Will broadband providers throttle femto backhaul traffic?

I've heard a couple of suggestions at the Avren Femtocell conference in London over the last 2 days that a key part of the business model is that "the customer pays for their own backhaul". I've also heard various suggestions that laptop 3G traffic (dongle or embedded) might be offloaded onto the femtocell & fixed broadband.

Where this falls down is in situations where the broadband provider and the femtocell provider are different companies. So perhaps Orange femtos linked to BT ADSL, or AT&T femtos on Comcast cable.

There are two issues here:
  • Extra traffic load for the ISP
  • Competitive or net-neutrality arguments about value transiting "my pipes".

(a third issue - how the mobile operator gets QoS on 3rd-party broadband, is also involved).

Now if the femto traffic is just "best efforts" mobile voice being offloaded, I wouldn't expect most of the broadband providers to worry about the incremental traffic load. But if it's 3GB a month of "dongle" traffic from a PC, going to a mobile broadband provider, that's a different issue. In that case, I'd expect to see traffic-shaping being used, perhaps throttling femto traffic to 100kbit/s or whatever level is applied to other bandwidth-hogging services like BitTorrent.

The competitive argument is a trickier one, and will vary according to markets. In countries where all the main operators have both fixed and mobile arms, any attempt by one to unilaterally block (or charge for) another's femto traffic could lead to a nuclear-style "mutually assured destruction" scenario.
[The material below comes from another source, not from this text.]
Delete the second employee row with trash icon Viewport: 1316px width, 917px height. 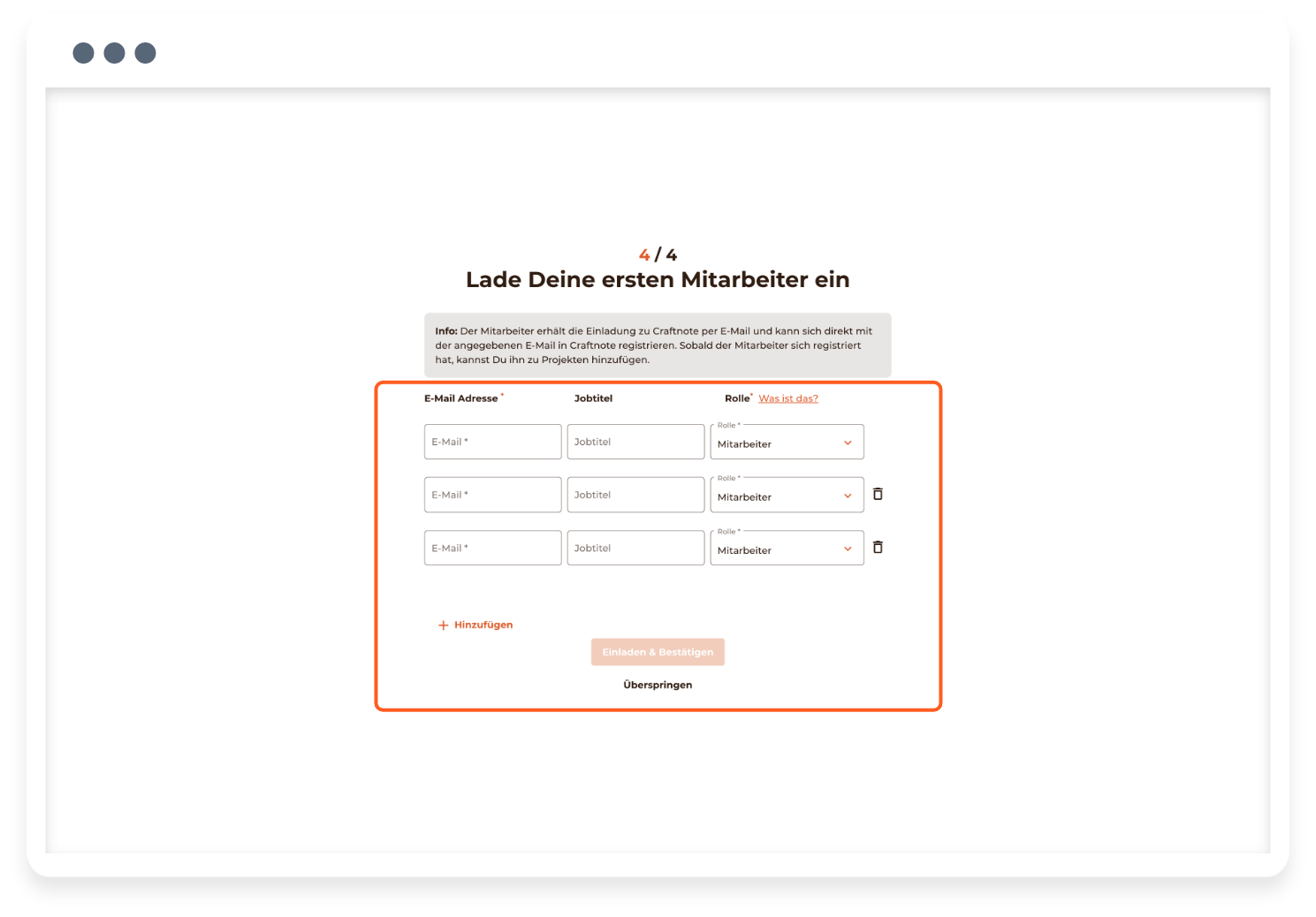pos(878,495)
But in other markets where there are dominant ADSL or cable providers that don't have mobile arms, I'd expect some to become pretty aggressive about their femto traffic-management policies. It's not as if it's hard to spot femto backhaul traffic on the network, as it goes to a fixed IP address of the gateway & will have a recognisable profile.

We may see some broadband ISPs attempt to negotiate with mobile operators to guarantee QoS on their lines, for a a price. Some may even return some proportion of cash to the end user, so they don't end up "paying the operator's backhaul costs".

2 comments:

Anonymous said...

I really dont see femto-cell technology taking off with consumers unless its sold as a phone and broadband package together and priced appropriately. Why would I want to pay for an extra "router" as an add-on to my existing ADSL package with another provider just to improve home mobile-phone coverage? And then only to find I then have to pay further or use up my download allowance on the broadband connection for any calls. Its just not going to fly in that way.
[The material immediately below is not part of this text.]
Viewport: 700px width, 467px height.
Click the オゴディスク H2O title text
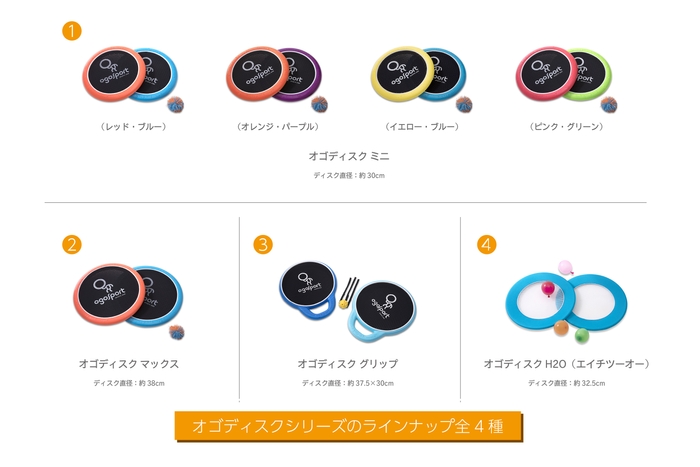point(566,364)
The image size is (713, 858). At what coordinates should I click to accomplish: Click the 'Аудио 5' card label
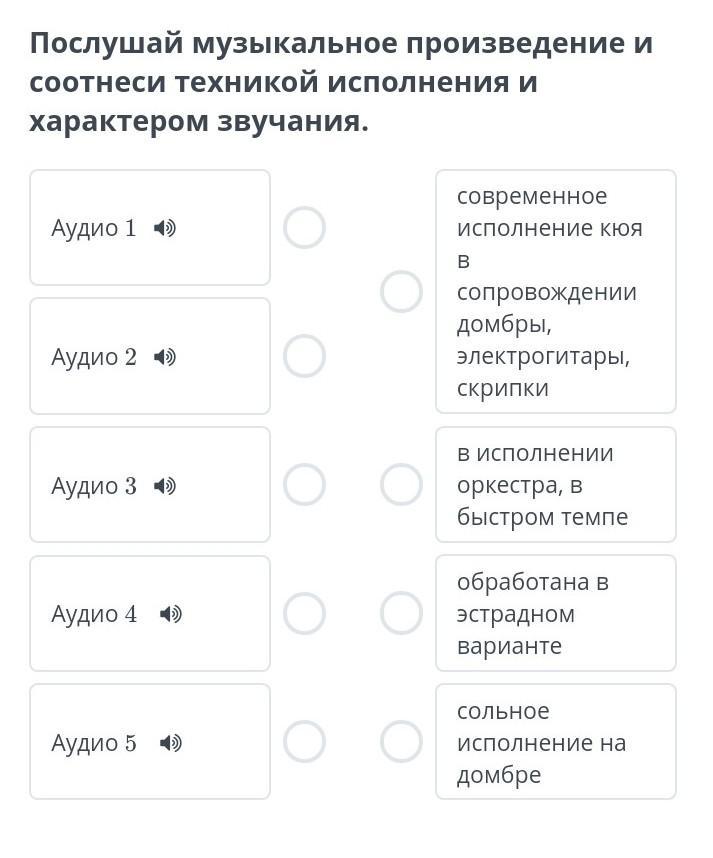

Sell me it as a combined ADSL and mobile phone package with cheaper calls at home and you'll be more likely to have me as a consumer - even with an initial fee for the equipment.
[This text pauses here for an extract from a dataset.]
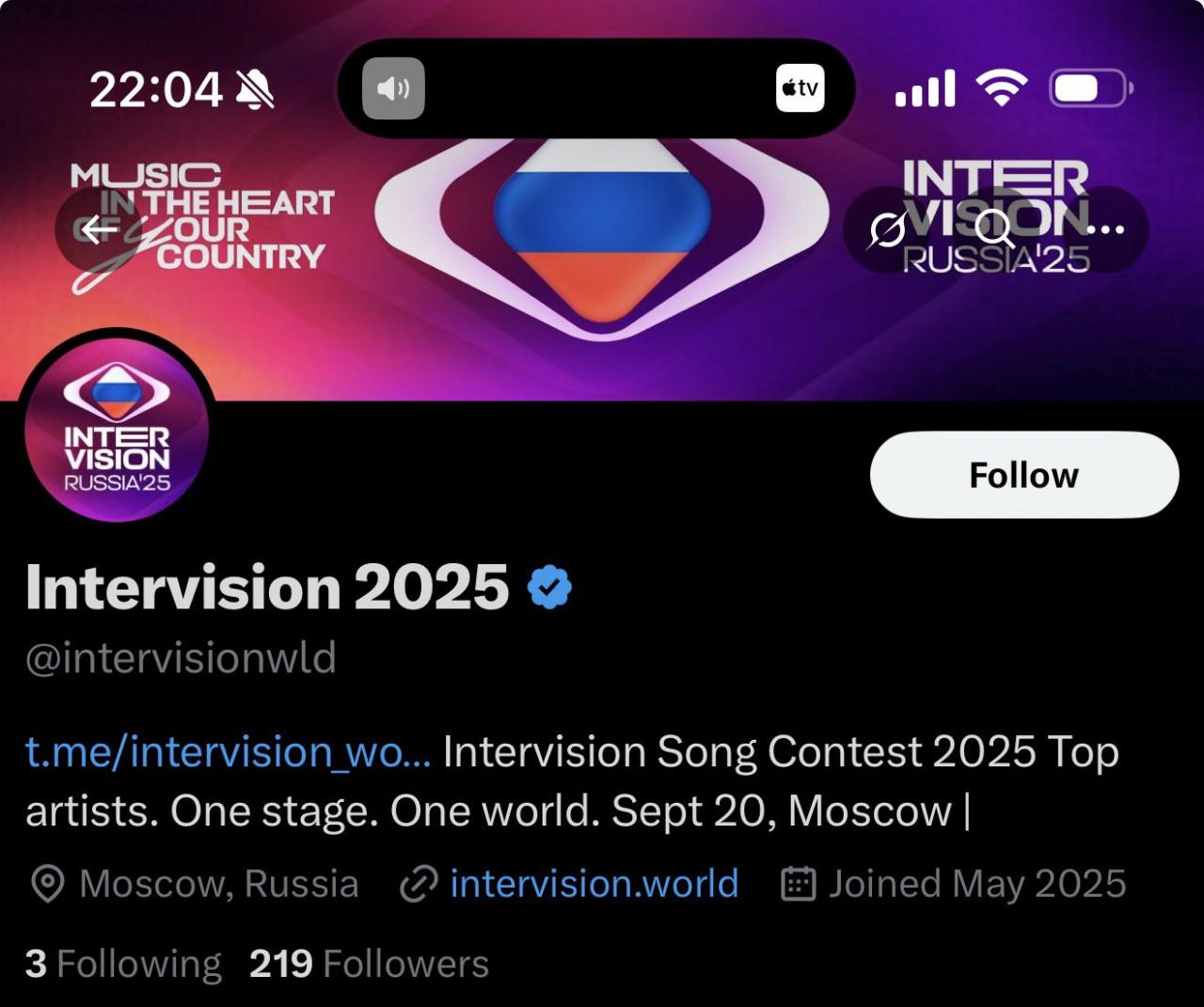Visit the intervision.world website link
The height and width of the screenshot is (1007, 1204).
tap(594, 884)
ADSL/cable and mobile from the same company seems to be the way I would expect it to work with less hassle.

Dean Bubley said...

In theory, combined broadband + femto/mobile seems to make intuitive sense, I agree.

However, the likelihood of that type of bundling being accepted by consumers will vary strongly depending on where you live.

In the US, where most people have a choice of only 1 or 2 broadband providers, everyone uses cable TV, and there is patchy coverage for mobile, I can see bundles making sense.

Other places like the UK are much more tricky. There are perhaps 30 broadband ISPs, 5 mobile operators, cable only in some areas, 1.6 mobile subs/person, lots of prepay mobile and a prevalance of satellite-based digital TV. Bundling and "family plans" are much less attractive.

Also, much depends on whether the femto proposition is about home coverage for phones, or for 3G data devices. Again, in much of the world outside the US, the driver is macro offload of 3G data at 2.1GHz, not just voice-at-home.